The collaboration between football content creators and crypto affiliates can create significant commercial value. Top European bloggers such as Julien Laurens of ESPN (with 5.6 million YouTube subscribers) promote cryptocurrency trading platforms. A single event analysis video implantation can earn sponsorship fees ranging from $20,000 to $50,000, and its audience conversion rate reaches 8.3% (the industry average is 2.1%). During the 2023 UEFA Champions League final, blogger Dybala TV (with 3.2 million followers) embedded an exclusive registration link for the tactical analysis video produced by Bitget. Within 48 hours, it attracted 1,100 registered users, among whom 73% completed the first minimum deposit of $50. This crypto affiliate received an immediate commission of $62,000 (calculated at a CPA of $55 per valid user).
The core of the cooperation model lies in the precise conversion of traffic. Top media such as Football Insider open their databases to crypto Affiliates and intelligently match based on fan portraits: 1) The audience conversion rate of the official channels of Premier League clubs (such as Tottenham TV, etc.) is 5.7%. 2) The conversion rate of grassroots event analysis accounts is 12.4% (due to higher fan stickiness). In the empirical case, the World Cup-themed program jointly launched by the official YouTube channel of La Liga (8.9 million subscribers) and Bybit attracted 43,000 registrations through exclusive discount codes, generating a transaction volume of 2.4 million US dollars. The crypto affiliate team received an LTV (Lifetime Value of Users) share of $81,000 (accounting for 0.34% of the transaction amount).
The risk compliance framework needs to follow double standards: football creators need to comply with FIFA’s Article 12 endorsement regulations (disclosing sponsorship relationships), and crypto affiliates ensure that the platform operates under a license (such as Bitget holding a Japanese FSA license). Data from the UK Gambling Commission in 2024 shows that after the implementation of mandatory pop-up notifications (with a stay time of ≥5 seconds) and age verification (98.7% for those over 18 years old), the regulatory complaint rate dropped by 67%. In the cooperation with Socios.com for the sale of fan tokens, the French Ligue 1 club Lyon reduced the conversion rate to 3.8% due to the strict implementation of KYC verification, but the user retention period was extended to 14.5 months (much higher than the industry average of 9.2 months).
Passive income model innovation breakthrough, bloggers can share the value of users’ on-chain behavior: 1) Transaction fee share (0.08% of the contract transaction amount of the trafficed-users) 2) NFT blind box sales commission (8-15% per transaction) 3) Staking revenue commission (10% of the annualized revenue). The case shows that Portuguese sports blogger Pedro Pinto (with 1.9 million followers) collaborated with Binance to launch the “Euro Cup Prediction NFT”. 120,000 copies were sold at a unit price of $9.99, and the creator received a commission of $1.07 million (accounting for 8.9% of the total sales). The crypto affiliates bound to it received an additional $290,000 in transaction commissions from the platform.

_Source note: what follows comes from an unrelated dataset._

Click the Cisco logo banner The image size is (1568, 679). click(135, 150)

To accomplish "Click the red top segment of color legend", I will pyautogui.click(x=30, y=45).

According to Deloitte’s 2024 Sports Technology Report, the market size of cooperation between football creators and crypto affiliates reached 670 million US dollars, with an average annual growth rate of 49% for cooperative accounts. In the collaboration between Manchester United’s official channel (with 108 million social media followers) and Crypto.com, passive revenue for league partners exceeded 1.8 million US dollars in a single quarter. This model, based on precise traffic conversion, dual compliance guarantees, and diverse revenue sharing, is driving the formation of an average of 270 new partnerships for each top event (KPMG monitors data from the top five leagues).